(Stored records)
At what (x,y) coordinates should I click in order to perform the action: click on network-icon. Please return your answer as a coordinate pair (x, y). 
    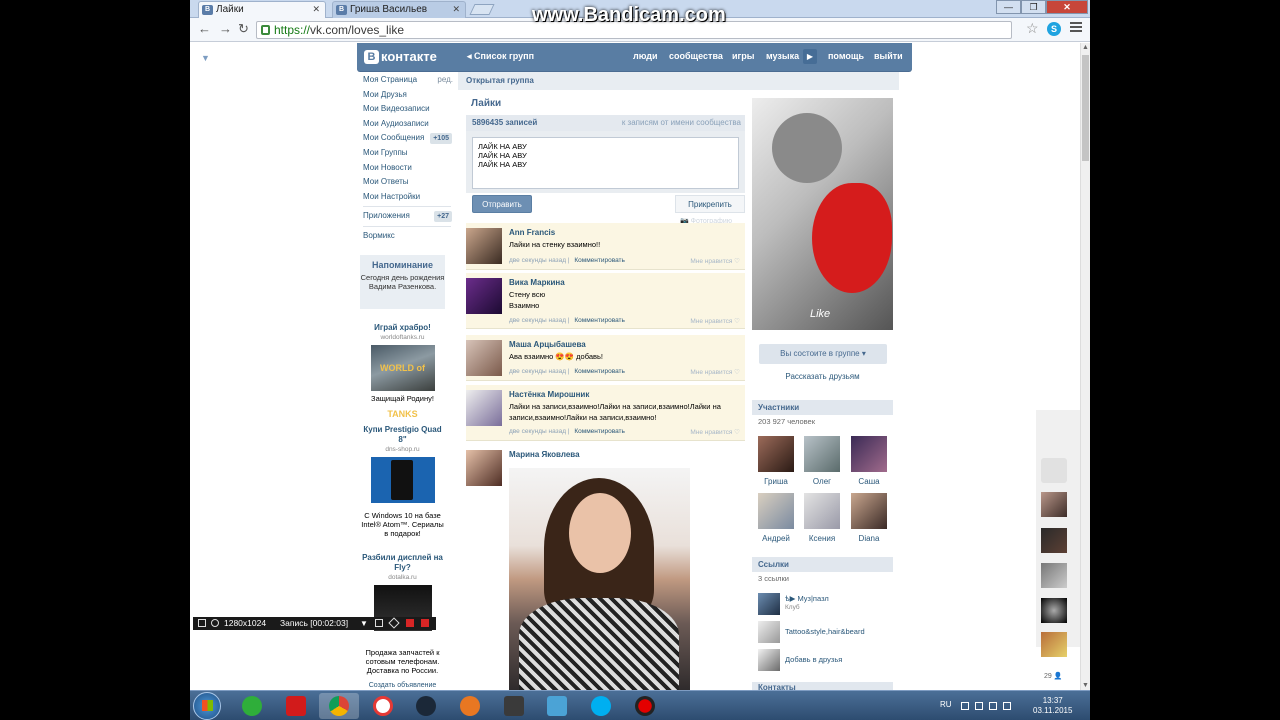
    Looking at the image, I should click on (993, 706).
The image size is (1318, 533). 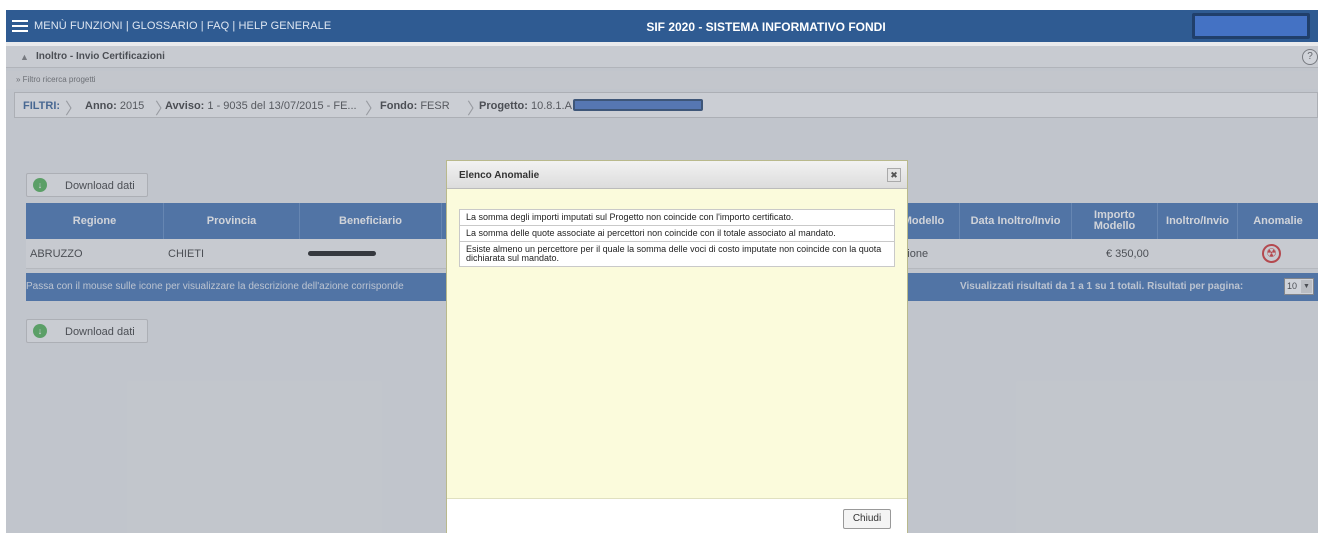 I want to click on filter-fondo: Fondo: FESR, so click(x=415, y=106).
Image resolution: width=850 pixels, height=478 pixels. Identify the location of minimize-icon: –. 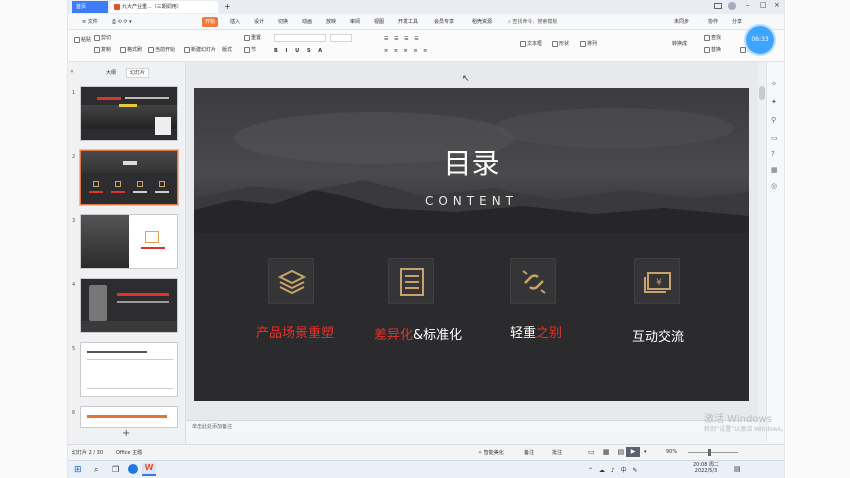
(748, 5).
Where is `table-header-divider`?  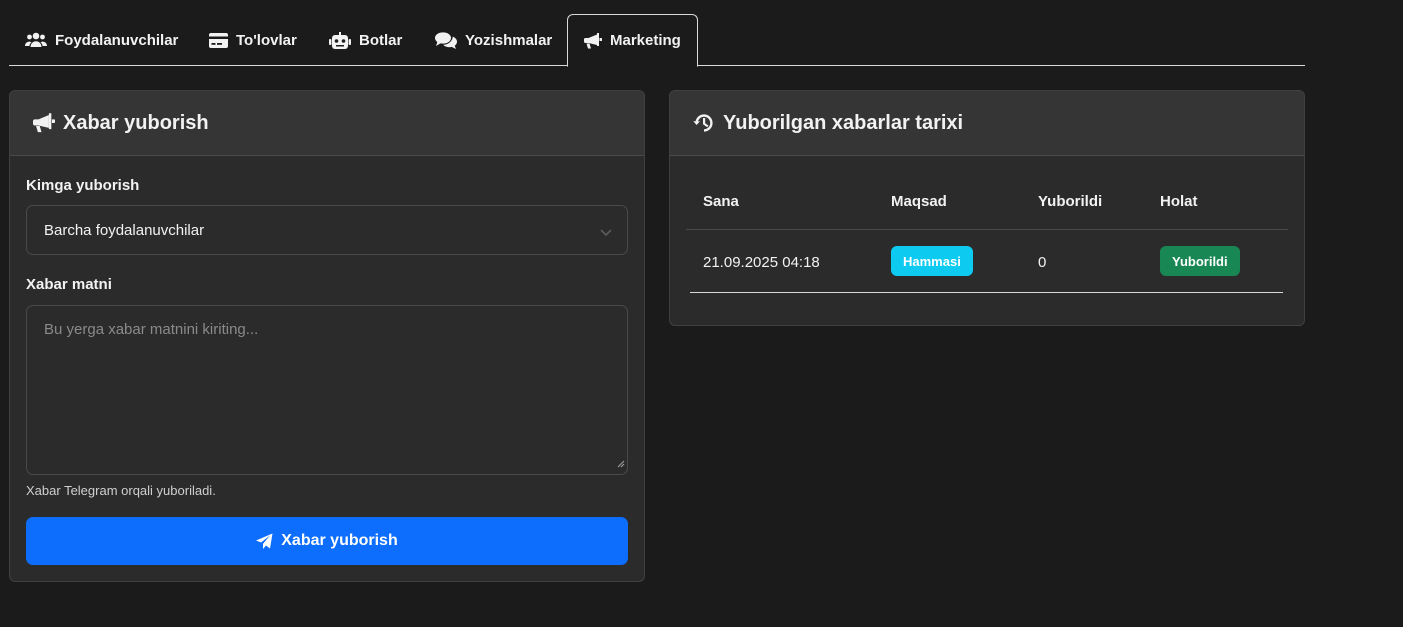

▶ EXERCISE OBJECTIVE
Copy the part of the listing that opens with the line containing "Image resolution: width=850" and runs through the end of the listing, including the requests. Rescale each coordinate in the answers by 1.2, round to whole numbers with halves rounded up, and leave out the pictures.

▶ SOLUTION TO THE EXERCISE
Image resolution: width=850 pixels, height=478 pixels. Identify the location of minimize-icon: –. 
(898, 6).
Where is `table-header-divider`?  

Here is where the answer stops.